DynCorp International Inc.
Delta Tucker Holdings, Inc. (Form: 8-K, Received: 01/05/2017 06:07:11)

 

 

 

UNITED STATES

SECURITIES AND EXCHANGE COMMISSION

WASHINGTON, D.C. 20549

 

 

FORM 8-K

 

 

CURRENT REPORT

PURSUANT TO SECTION 13 OR 15(d)

OF THE SECURITIES EXCHANGE ACT OF 1934

January 5, 2017 (January 3, 2017)

(Date of Report (Date of earliest event reported))

 

 

Delta Tucker Holdings, Inc.

(Exact name of registrant as specified in its charter)

 

 

 

Delaware   333-173746   27-2525959

(State or other jurisdiction of

incorporation or organization)

 

(Commission

File Number)

 

(I.R.S. Employer

Identification No.)

1700 Old Meadow Road, McLean, Virginia 22102

(571) 722-0210

(Registrant’s telephone number, including area code)

N/A

(Former name or former address, if changed since last report)

 

 

Check the appropriate box below if the Form 8-K filing is intended to simultaneously satisfy the filing obligation of the registrant under any of the following provisions:

 

  Written communications pursuant to Rule 425 under the Securities Act (17 CFR 230.425)

 

  Soliciting material pursuant to Rule 14a-12 under the Exchange Act (17 CFR 240.14a-12)

 

  Pre-commencement communications pursuant to Rule 14d-2(b) under the Exchange Act (17 CFR 240.14d-2(b))

 

  Pre-commencement communications pursuant to Rule 13e-4(c) under the Exchange Act (17 CFR 240.13e-4(c))

 

 

 


Item 5.02 Departure of Directors or Certain Officers; Election of Directors; Appointment of Certain Officers; Compensatory Arrangements of Certain Officers.

On January 3, 2017, the Board of Directors (the “Board”) of Delta Tucker Holdings, Inc. (the “Company”), pursuant to Section 3.3 of the Company’s By-Laws, appointed Lee A. Van Arsdale to the Company’s Board of Directors. Mr. Van Arsdale will also serve as a member of each of the Board’s three committees: the Audit Committee, the Business Ethics and Compliance Committee and the Compensation Committee. Consistent with the Company’s policies for compensation of directors who are not affiliates of Cerberus Capital Management, L.P., Mr. Van Arsdale will receive total annual compensation of $105,000, comprised of an annual retainer of $75,000 for his service on the Board, and annual retainers of $10,000 for his service on each of the three Board committees.

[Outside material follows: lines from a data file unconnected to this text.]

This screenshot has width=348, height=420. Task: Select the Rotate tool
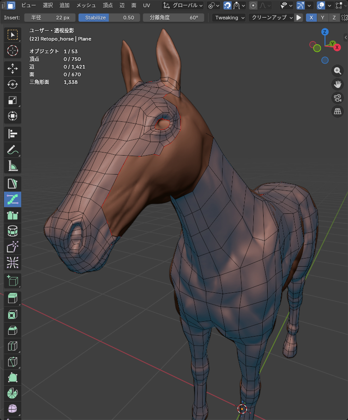13,84
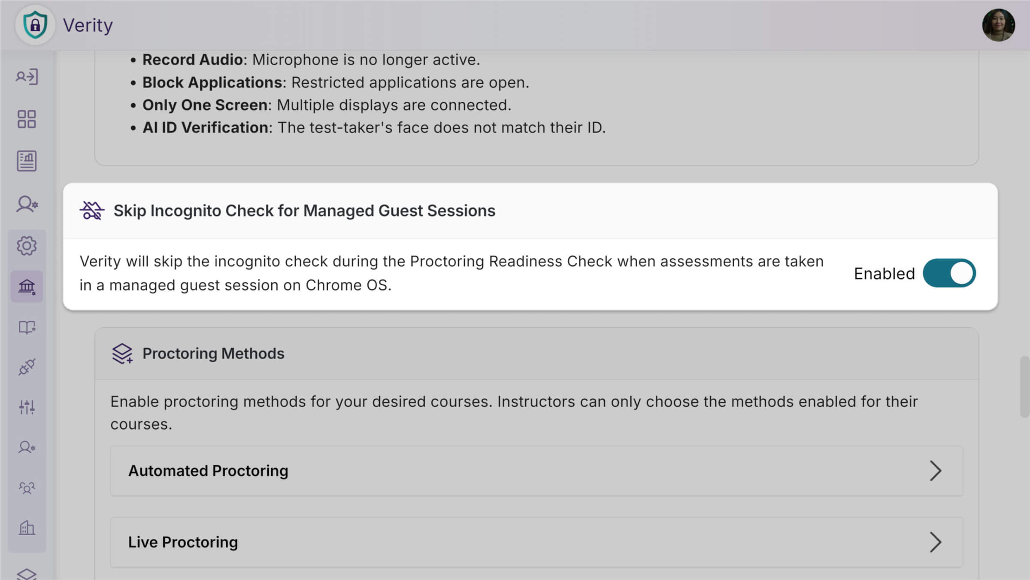
Task: Click the Verity shield logo
Action: click(35, 25)
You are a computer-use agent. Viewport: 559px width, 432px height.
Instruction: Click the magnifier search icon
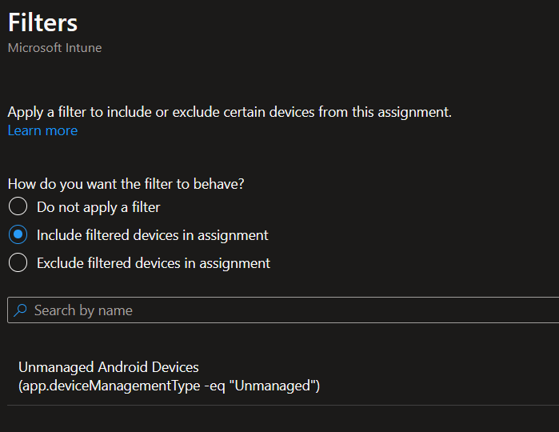point(21,310)
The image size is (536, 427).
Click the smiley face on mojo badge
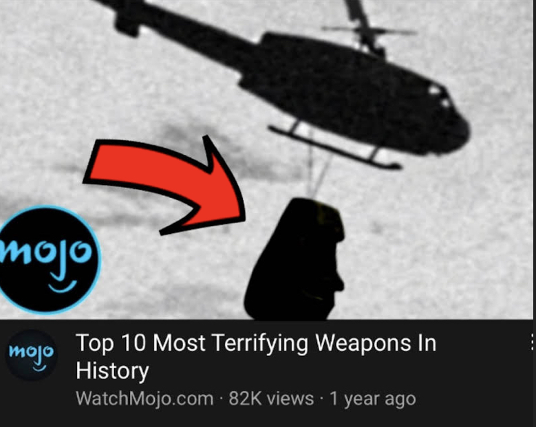click(x=63, y=286)
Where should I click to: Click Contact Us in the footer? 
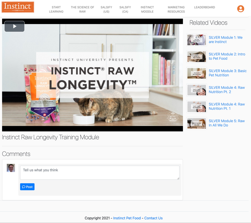tap(153, 218)
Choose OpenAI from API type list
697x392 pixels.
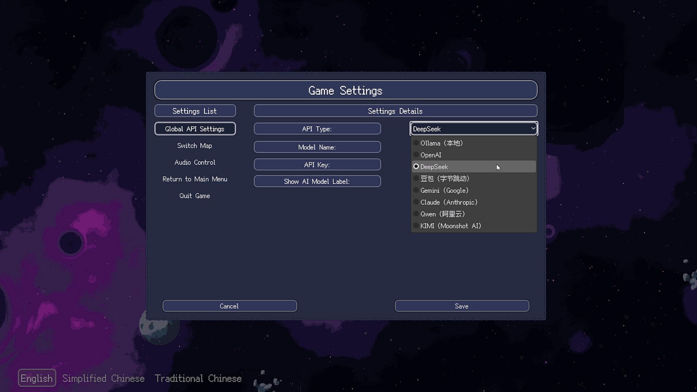[x=431, y=155]
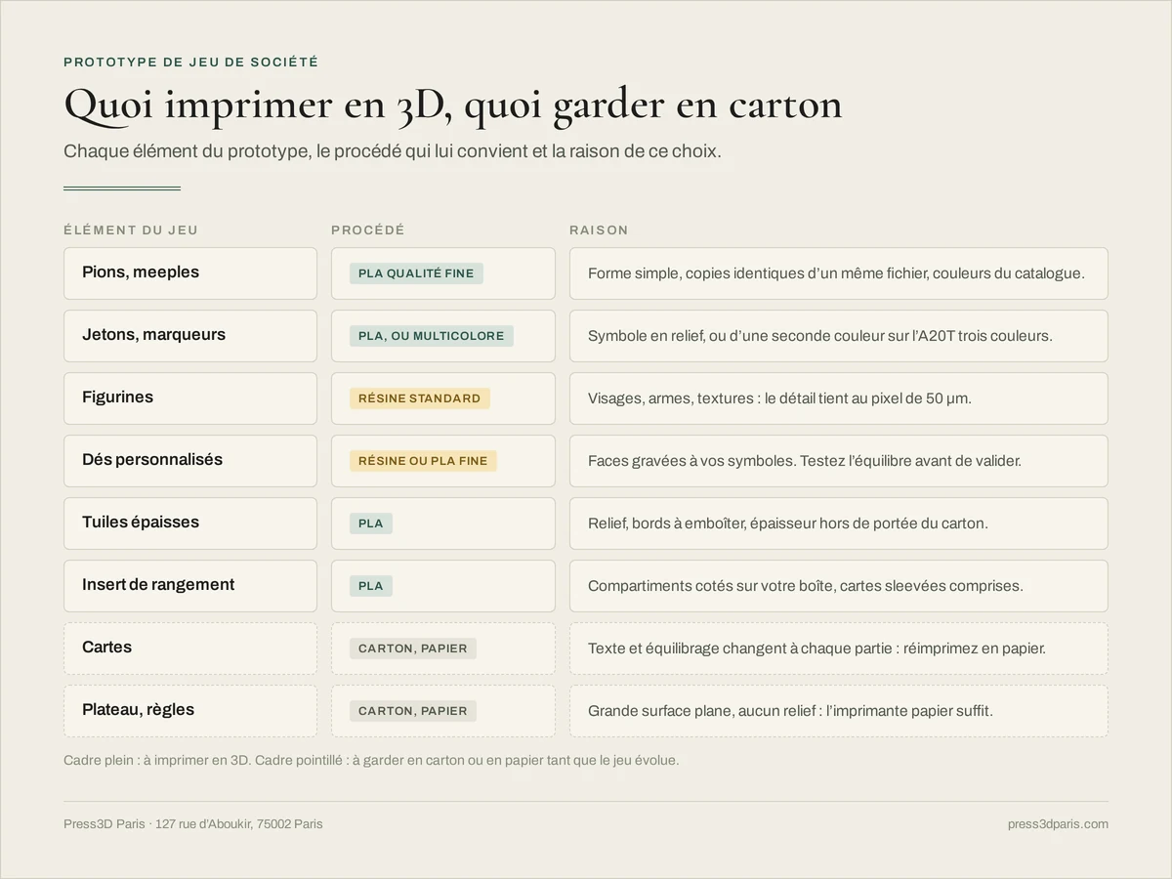This screenshot has height=879, width=1172.
Task: Click the 'PROCÉDÉ' column header
Action: point(367,230)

Mr. Van Arsdale served 25 years in the United States Army with assignments primarily in Special Forces, with 11 years spent in the First Special Forces Operational Detachment-Delta (Airborne). In the course of his 25 year Army career, Mr. Van Arsdale served in three combat zones in leadership positions, and was decorated for valor with the Silver Star and with the Purple Heart for wounds received in combat. Additionally, he participated in numerous classified operations, on a global scale, while in a leadership capacity. Following his military career, Mr. Van Arsdale was the Assistant General Manager for National Security Response at the Bechtel Nevada Corporation; he incorporated Unconventional Solutions, Inc., a private consulting firm; he was the founding Executive Director of the University of Nevada Las Vegas Institute for Security Studies, was the Chief Executive Officer of Triple Canopy, Inc. and previously served as chairman and president of M + M, Inc. Mr. Van Arsdale now serves on the boards of select companies.

Mr. Van Arsdale earned a bachelor’s degree in engineering from West Point and a master’s degree from the University of Colorado at Colorado Springs. He is also a graduate of the Armed Forces Staff College and the U.S. Army War College, where he won the prestigious AWC Foundation Excellence-in-Writing Award for his strategy research project entitled “U.S. Special Operations Forces and the Counterproliferation of Weapons of Mass Destruction.”

 


SIGNATURES

Pursuant to the requirements of the Securities Exchange Act of 1934, the registrant has duly caused this report to be signed on its behalf by the undersigned hereunto duly authorized.

 

Date: January 5, 2017       DELTA TUCKER HOLDINGS, INC.